--- Action item ---
The output is the lines below from the one with "Screen dimensions: 644x362" through the one with "Decrease frequency value", both included, printed exactly and with no other line.

# # # # #

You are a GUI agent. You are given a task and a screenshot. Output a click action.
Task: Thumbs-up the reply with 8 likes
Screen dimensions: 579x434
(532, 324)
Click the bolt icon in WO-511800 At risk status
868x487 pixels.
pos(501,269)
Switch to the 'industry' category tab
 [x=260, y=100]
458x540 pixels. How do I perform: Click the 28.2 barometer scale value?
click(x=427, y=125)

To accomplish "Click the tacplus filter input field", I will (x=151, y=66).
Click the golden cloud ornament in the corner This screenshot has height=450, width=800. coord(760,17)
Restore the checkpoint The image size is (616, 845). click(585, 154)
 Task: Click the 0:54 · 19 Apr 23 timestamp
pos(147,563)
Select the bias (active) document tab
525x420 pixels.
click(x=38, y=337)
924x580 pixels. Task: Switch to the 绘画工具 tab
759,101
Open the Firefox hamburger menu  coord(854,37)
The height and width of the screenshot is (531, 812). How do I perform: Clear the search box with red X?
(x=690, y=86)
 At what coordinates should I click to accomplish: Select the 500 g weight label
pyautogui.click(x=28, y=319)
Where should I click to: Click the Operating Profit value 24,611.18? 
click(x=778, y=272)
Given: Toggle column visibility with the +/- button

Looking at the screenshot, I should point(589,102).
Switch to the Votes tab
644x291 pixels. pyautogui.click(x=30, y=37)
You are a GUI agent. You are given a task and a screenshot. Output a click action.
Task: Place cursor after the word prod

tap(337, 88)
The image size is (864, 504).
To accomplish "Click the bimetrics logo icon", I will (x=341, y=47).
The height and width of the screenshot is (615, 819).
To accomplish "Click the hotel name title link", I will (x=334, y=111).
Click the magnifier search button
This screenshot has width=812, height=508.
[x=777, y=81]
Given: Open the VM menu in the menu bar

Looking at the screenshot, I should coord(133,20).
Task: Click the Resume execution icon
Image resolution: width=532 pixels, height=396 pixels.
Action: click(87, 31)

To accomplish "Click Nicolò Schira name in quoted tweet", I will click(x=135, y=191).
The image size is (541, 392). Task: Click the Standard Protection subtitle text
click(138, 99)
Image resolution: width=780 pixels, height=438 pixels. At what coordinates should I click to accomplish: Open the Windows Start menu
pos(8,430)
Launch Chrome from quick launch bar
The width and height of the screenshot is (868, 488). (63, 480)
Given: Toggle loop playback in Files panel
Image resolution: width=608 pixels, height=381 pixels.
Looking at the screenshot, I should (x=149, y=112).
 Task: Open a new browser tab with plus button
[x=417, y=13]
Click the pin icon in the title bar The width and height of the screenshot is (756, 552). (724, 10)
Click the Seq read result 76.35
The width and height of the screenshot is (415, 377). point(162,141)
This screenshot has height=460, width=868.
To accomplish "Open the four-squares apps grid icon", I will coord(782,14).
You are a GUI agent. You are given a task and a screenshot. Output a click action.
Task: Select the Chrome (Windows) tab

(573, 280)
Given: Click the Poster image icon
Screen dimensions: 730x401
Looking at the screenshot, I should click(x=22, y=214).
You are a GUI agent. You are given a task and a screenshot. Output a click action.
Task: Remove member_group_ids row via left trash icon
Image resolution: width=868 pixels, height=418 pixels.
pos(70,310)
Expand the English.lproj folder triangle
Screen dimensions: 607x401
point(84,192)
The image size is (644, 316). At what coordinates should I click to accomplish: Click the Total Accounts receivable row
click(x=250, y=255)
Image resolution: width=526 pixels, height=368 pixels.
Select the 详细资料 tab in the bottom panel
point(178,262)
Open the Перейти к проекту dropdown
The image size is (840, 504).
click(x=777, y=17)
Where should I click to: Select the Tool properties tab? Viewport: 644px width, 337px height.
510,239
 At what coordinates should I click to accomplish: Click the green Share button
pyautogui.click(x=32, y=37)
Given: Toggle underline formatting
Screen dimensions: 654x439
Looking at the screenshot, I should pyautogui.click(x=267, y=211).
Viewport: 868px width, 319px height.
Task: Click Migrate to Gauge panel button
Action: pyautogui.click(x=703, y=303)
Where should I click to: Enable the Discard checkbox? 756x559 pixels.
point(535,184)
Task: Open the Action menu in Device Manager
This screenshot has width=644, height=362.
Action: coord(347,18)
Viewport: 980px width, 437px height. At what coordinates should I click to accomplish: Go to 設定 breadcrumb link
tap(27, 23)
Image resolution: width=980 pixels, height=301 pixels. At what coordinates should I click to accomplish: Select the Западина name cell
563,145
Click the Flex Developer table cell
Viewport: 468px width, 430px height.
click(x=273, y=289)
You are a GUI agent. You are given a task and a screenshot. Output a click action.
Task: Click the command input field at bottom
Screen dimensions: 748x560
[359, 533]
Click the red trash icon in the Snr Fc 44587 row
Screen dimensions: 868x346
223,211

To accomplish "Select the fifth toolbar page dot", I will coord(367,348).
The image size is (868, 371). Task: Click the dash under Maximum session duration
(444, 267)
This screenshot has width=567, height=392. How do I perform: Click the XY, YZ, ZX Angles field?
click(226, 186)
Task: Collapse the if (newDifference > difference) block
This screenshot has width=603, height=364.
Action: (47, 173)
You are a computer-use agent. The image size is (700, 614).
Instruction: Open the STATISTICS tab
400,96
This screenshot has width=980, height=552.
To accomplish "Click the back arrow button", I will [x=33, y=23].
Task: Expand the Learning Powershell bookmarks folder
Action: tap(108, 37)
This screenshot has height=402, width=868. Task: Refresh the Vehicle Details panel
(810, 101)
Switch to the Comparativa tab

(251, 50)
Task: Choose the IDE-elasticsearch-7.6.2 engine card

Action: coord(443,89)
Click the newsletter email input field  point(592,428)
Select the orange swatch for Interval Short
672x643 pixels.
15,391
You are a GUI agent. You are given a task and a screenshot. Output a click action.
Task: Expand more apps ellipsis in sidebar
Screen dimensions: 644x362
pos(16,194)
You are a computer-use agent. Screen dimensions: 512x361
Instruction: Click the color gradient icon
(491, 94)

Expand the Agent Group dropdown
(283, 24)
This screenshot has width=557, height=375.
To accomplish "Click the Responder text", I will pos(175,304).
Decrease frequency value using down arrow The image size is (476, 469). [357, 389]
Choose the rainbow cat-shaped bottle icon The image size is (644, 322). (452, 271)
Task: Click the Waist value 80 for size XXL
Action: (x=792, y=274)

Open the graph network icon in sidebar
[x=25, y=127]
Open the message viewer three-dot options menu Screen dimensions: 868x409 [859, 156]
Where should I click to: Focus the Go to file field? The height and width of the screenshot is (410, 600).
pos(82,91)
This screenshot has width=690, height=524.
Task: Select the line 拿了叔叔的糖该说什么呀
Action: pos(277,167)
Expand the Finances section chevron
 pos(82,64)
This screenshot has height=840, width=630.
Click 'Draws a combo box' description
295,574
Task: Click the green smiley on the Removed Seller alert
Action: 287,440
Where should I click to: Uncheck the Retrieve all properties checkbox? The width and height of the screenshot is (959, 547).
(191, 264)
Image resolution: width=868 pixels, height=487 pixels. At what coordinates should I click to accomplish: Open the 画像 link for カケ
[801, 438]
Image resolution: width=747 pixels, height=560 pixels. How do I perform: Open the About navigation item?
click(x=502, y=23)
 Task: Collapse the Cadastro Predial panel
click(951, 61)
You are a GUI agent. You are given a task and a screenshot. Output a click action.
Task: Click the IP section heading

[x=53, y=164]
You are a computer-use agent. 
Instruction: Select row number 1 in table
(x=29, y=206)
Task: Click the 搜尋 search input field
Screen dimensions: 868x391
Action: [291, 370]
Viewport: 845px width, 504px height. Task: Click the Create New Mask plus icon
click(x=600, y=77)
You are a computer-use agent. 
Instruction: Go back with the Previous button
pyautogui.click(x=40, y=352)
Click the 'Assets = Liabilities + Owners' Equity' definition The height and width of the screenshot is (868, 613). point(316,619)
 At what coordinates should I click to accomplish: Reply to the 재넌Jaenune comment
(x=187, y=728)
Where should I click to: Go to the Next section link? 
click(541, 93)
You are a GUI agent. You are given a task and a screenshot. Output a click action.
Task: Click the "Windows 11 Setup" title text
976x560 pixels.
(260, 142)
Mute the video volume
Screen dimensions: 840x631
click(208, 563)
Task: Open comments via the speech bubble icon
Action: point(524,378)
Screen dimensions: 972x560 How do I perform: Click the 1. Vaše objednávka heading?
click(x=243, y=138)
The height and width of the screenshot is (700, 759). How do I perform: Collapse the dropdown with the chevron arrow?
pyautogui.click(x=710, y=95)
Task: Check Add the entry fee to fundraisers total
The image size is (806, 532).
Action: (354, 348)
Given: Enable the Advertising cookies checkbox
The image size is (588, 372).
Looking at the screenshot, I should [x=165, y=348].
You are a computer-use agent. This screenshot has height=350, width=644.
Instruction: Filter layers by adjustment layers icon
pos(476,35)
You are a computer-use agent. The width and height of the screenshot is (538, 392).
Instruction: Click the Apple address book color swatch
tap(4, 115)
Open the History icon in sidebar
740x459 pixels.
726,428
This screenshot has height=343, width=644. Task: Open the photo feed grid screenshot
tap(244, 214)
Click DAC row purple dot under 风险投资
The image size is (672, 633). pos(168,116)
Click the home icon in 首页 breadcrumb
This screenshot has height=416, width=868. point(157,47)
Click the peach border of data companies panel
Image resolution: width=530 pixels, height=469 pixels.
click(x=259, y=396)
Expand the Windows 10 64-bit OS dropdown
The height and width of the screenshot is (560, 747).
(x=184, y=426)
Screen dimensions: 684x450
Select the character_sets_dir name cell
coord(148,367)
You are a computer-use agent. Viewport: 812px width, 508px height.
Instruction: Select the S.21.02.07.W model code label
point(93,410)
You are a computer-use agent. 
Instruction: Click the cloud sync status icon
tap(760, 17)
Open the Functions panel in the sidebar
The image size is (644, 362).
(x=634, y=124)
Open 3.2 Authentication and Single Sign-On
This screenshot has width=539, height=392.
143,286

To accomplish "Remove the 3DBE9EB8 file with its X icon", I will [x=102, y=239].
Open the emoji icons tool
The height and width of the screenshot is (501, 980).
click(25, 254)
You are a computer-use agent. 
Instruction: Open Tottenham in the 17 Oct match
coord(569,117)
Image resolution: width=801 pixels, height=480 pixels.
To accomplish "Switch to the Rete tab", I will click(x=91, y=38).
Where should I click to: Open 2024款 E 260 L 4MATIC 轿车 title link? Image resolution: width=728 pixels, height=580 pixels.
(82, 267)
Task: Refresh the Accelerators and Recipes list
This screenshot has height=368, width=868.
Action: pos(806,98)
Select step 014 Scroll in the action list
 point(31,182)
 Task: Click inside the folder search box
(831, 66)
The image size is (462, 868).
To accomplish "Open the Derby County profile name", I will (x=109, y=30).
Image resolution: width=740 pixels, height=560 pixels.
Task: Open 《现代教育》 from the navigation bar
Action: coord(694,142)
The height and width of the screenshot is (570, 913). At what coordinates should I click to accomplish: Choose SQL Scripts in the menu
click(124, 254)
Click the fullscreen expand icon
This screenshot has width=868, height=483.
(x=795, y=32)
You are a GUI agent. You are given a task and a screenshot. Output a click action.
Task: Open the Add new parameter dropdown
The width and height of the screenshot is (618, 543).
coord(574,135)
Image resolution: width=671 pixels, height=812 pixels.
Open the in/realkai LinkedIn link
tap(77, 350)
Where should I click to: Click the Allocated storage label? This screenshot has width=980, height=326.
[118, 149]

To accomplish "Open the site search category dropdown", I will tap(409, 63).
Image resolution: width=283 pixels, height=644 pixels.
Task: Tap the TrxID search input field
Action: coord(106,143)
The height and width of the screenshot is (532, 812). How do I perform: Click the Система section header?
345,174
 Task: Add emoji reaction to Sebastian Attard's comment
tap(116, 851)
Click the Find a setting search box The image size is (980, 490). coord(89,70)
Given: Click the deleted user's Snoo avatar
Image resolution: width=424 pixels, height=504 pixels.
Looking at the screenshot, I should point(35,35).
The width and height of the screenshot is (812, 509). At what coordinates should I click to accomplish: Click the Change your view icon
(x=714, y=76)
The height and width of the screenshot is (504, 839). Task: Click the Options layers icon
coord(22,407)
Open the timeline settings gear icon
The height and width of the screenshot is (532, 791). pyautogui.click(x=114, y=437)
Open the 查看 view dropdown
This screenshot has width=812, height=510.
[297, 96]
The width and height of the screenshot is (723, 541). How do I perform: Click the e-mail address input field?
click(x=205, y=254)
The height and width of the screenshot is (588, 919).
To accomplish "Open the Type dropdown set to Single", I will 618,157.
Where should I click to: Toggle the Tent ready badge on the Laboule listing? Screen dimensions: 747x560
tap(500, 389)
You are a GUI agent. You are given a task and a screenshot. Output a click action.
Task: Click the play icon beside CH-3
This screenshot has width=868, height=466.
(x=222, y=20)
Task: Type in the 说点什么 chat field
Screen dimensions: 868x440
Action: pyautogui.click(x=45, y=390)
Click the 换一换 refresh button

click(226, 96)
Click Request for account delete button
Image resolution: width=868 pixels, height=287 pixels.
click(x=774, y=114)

# # # # #

--- Solved exercise ---
Screen dimensions: 644x362
pos(16,194)
You are a computer-use agent. Screen dimensions: 512x361
Instruction: Click the color gradient icon
(491, 94)

Expand the Agent Group dropdown
(283, 24)
This screenshot has width=557, height=375.
To accomplish "Click the Responder text", I will pos(175,304).
Decrease frequency value using down arrow The image size is (476, 469). [357, 389]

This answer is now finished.